On the day of the special election, Turner won in an upset with 54% of the vote, with Koch standing next to him while he gave his victory speech.

"I like President Obama ... I helped get him elected," Koch said at Turner's election night party. "But he threw Israel under the bus."

But in September 2011, Koch said he was impressed with Obama's handling of the Palestinian bid for statehood at the U.N., where the president expressed support for Israel and called for more negotiations between the Israelis and Palestinians.

"I congratulated him on his speech to the United Nations in which he acknowledged Israel's presence in a difficult neighborhood," Koch said, referring to a party he attended that was hosted by Obama and his wife, Michelle, in New York.

Edward Irving Koch was born in the Bronx on December 12, 1924. The family moved to New Jersey when he was 8. He went to the City College of New York until he was drafted into the Army in 1943. After he left the service as a sergeant in 1946, he studied law at New York University.

He began his public service life as a district leader in Greenwich Village in 1963; he also served on the New York City Council before running for Congress.

The New York Times said in a 2011 retrospective that Koch seemed an unlikely candidate for mayor in 1977.

"He was a geeky, relatively obscure congressman, considered too liberal to appeal beyond his Greenwich Village constituency," the Times said on its website.

His campaign manager, David Garth, came up with a slogan that helped Koch beat fellow Democrat Mario Cuomo, who many commentators viewed as the more dynamic character, and Republican Roy Goodman.

''After eight years of charisma and four years of the clubhouse, why not try competence?" was a slogan that spoke to New Yorkers who were disappointed by Koch's predecessors, John Lindsay and Abe Beame.

Koch was a popular mayor -- winning a second term with 75% of the vote and a third with 78% -- but as the Times put it: "With New Yorkers wearying of his in-your-face shtick and seeking a balm to racial polarization, Mr. Koch was defeated for the Democratic nomination by Manhattan Borough President David N. Dinkins."

Before he was defeated by Dinkins, he criticized the Rev. Jesse Jackson, a candidate for president in 1988, and some felt he angered many black voters. Race relations in New York were also fractured at the time, especially after a 1986 incident in Howard Beach when white teenagers attacked three black men, killing one.

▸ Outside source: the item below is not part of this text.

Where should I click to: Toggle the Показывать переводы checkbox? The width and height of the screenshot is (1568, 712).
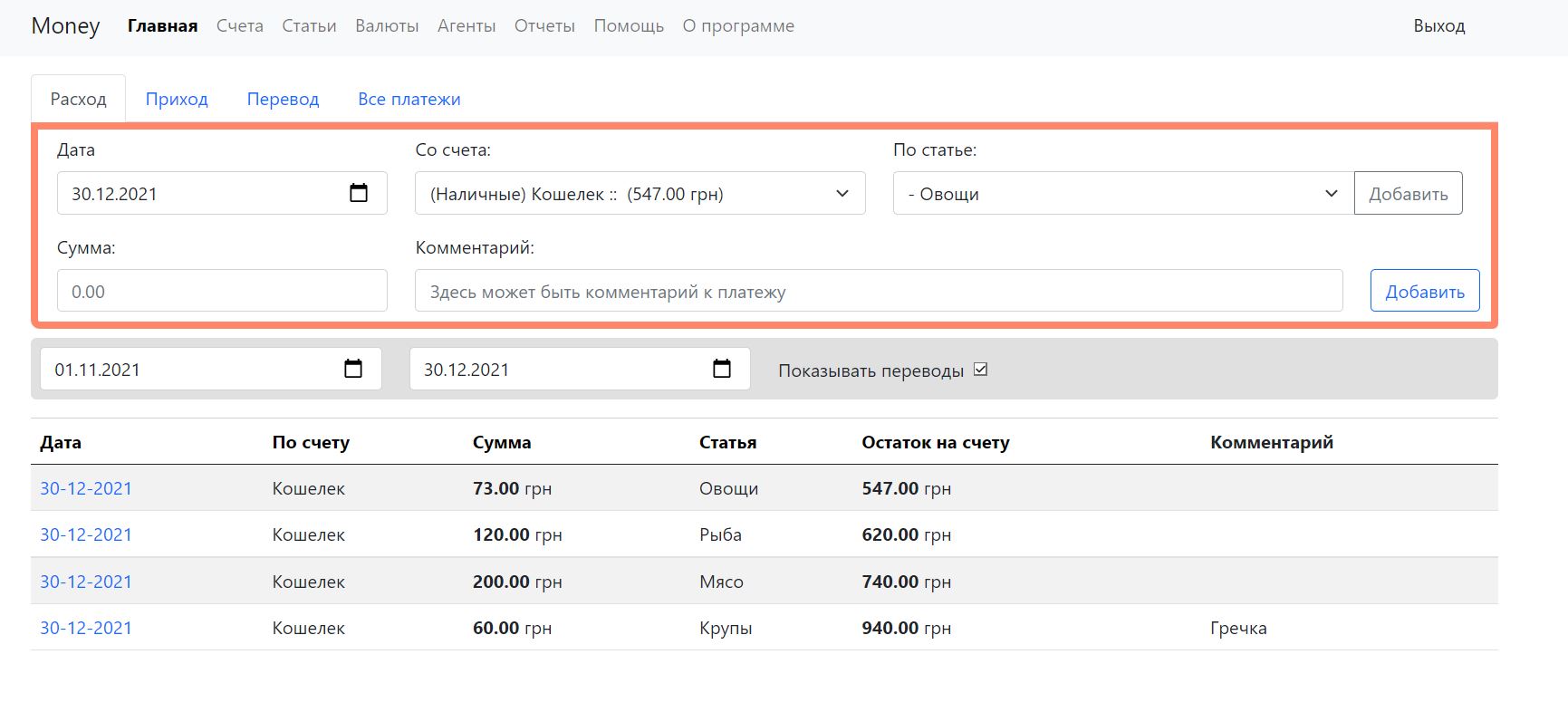[980, 370]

Koch's third term was beset by corruption scandals involving his political allies. Koch himself was never directly tied to wrongdoing, but the scandals hurt Koch's image with voters.

Only three New York mayors were ever reelected twice -- Fiorello LaGuardia and Robert Wagner were the others -- and all three left office, as The New York Times put it in 2008, "drained, diminished and disdained."

Some new Yorkers thought Koch, who published an autobiography in 1984, had lost control of his ego.

Koch even said he lost because "voters got tired of me."

Koch, who never married, was often criticized by playwright, novelist and LGBT rights advocate Larry Kramer for not doing more to stop the spread of AIDS in New York.

"He was a closeted gay man, and he did not want in any way to be associated with this," Kramer declared to New York magazine.

Koch found discussions of his sexuality to be humorous.

"Listen, there's no question that some New Yorkers think I'm gay, and voted for me nevertheless. The vast majority don't care, and others don't think I am. And I don't give a (expletive) either way!" he told New York magazine.

There will be a funeral for Koch on Monday.